Dr. Jinfeng Yi
Foreword
Can machines think? This question has fascinated scientists and researchers around the world. In the 1950s, Alan Turing shifted the paradigm from "Can machines think?" to "Can machines do what humans (as thinking entities) can do?". Since then, the field of Machine learning/Artificial Intelligence continues to be an exciting topic and considerable progress has been made.
The advances in various computing technologies, the pervasive use of computing devices, and resultant Information/Data glut has shifted the focus of Machine learning from an exciting esoteric field to prime time. Today, organizations around the world have understood the value of Machine learning in the crucial role of knowledge discovery from data, and have started to invest in these capabilities.
Most developers around the world have heard of Machine learning; the "learning" seems daunting since this field needs a multidisciplinary thinkingBig Data, Statistics, Mathematics, and Computer Science. Sunila has stepped in to fill this void. She takes a fresh approach to mastering Machine learning, addressing the computing side of the equation-handling scale, complexity of data sets, and rapid response times.
Practical Machine Learning is aimed at being a guidebook for both established and aspiring data scientists/analysts. She presents, herewith, an enriching journey for the readers to understand the fundamentals of Machine learning, and manages to handhold them at every step leading to practical implementation path.
She progressively uncovers three key learning blocks. The foundation block focuses on conceptual clarity with a detailed review of the theoretical nuances of the disciple. This is followed by the next stage of connecting these concepts to the real-world problems and establishing an ability to rationalize an optimal application. Finally, exploring the implementation aspects of latest and best tools in the market to demonstrate the value to the business users.
V. Laxmikanth
Managing Director, Broadridge Financial Solutions (India) Pvt Ltd
About the Author
Sunila Gollapudi works as Vice President Technology with Broadridge Financial Solutions (India) Pvt. Ltd., a wholly owned subsidiary of the US-based Broadridge Financial Solutions Inc. (BR).

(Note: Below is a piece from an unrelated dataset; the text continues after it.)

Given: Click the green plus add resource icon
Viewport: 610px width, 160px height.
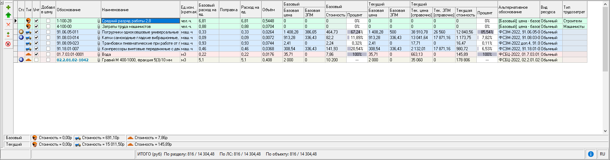Looking at the screenshot, I should tap(8, 7).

She has close to 14 years of rich hands-on experience in the IT services space. She currently runs the Architecture Center of Excellence from India and plays a key role in the big data and data science initiatives. Prior to joining Broadridge she held key positions at leading global organizations and specializes in Java, distributed architecture, big data technologies, advanced analytics, Machine learning, semantic technologies, and data integration tools. Sunila represents Broadridge in global technology leadership and innovation forums, the most recent being at IEEE for her work on semantic technologies and its role in business data lakes. Sunila's signature strength is her ability to stay connected with ever changing global technology landscape where new technologies mushroom rapidly , connect the dots and architect practical solutions for business delivery . A post graduate in computer science, her first publication was on Big Data Datawarehouse solution, Greenplum titled Getting Started with Greenplum for Big Data Analytics , Packt Publishing . She's a noted Indian classical dancer at both national and international levels, a painting artist, in addition to being a mother, and a wife.
Acknowledgments
At the outset, I would like to express my sincere gratitude to Broadridge Financial Solutions (India) Pvt Ltd., for providing the platform to pursue my passion in the field of technology.
My heartfelt thanks to Laxmikanth V, my mentor and Managing Director of the firm, for his continued support and the foreword for this book, Dr. Dakshinamurthy Kolluru, President, International School of Engineering (INSOFE), for helping me discover my love for Machine learning and Mr. Nagaraju Pappu, Founder & Chief Architect Canopus Consulting, for being my mentor in Enterprise Architecture.
This acknowledgement is incomplete without a special mention of Packt Publications for giving this opportunity to outline, conceptualize and provide complete support in releasing this book. This is my second publication with them, and again it is a pleasure to work with a highly professional crew and the expert reviewers.
To my husband, family and friends for their continued support as always. One person whom I owe the most is my lovely and understanding daughter Sai Nikita who was as excited as me throughout this journey of writing this book. I only wish there were more than 24 hours in a day and would have spent all that time with you Niki!
Lastly, this book is a humble submission to all the restless minds in the technology world for their relentless pursuit to build something new every single day that makes the lives of people better and more exciting.
About the Reviewers
Rahul Agrawal is a Principal Research Manager at Bing Sponsored Search in Microsoft India, where he heads a team of applied scientists solving problems in the domain of query understanding, ad matching, and large-scale data mining in real time. His research interests include large-scale text mining, recommender systems, deep neural networks, and social network analysis. Prior to Microsoft, he worked with Yahoo! Research, where he worked in building click prediction models for display advertising. He is a post graduate from Indian Institute of Science and has 13 years of experience in Machine learning and massive scale data mining.